The humble quarters never did gel, foolish economy to the extreme - they were, and again we moved only to leave a space that sat vacant for many years.

Our last move was a nobrainer. The company had just acquired the branch of a nearby competing firm. The acquisition came with an office of agents now switching firms and a long-term lease of decent, but dowdy space, in a good building.

So, two offices were smooched together into one, resulting in a combination of work forces, corporate cultures and leftover furniture. It was all done with the promise of a total office re-do, a new look and a bold new design. That was five years ago, and we’re still waiting.

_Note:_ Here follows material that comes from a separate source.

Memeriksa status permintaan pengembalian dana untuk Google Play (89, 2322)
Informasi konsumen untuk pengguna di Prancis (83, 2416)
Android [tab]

I think my employer made a big mistake promising the grand office re-do which never happened. From the moment of that announcement, the attitude in the office was set. This is all temporary, this will all be replaced - that’s been the mantra of the office inhabitants. The spills, the chips and the dings, none of it seems important because nothing much matters.

And once a tone is set, boy does it take hold. At the Hancock, coats were hung in the closet, food was consumed in the kitchen, desks were clean, chairs pushed in. Behavior and decorum matched the surrounds. Now in the stained and drained office where I labor, it’s like working in the Wild West, only with an extra layer of trail dust.

Meanwhile I’d like to take a look at the aging plans for the long promised big office redo. I’m thinking there’s still time to add a spot for reinstating that “bottomless chocolate bowl.”

After all, patience should merit some sweet reward.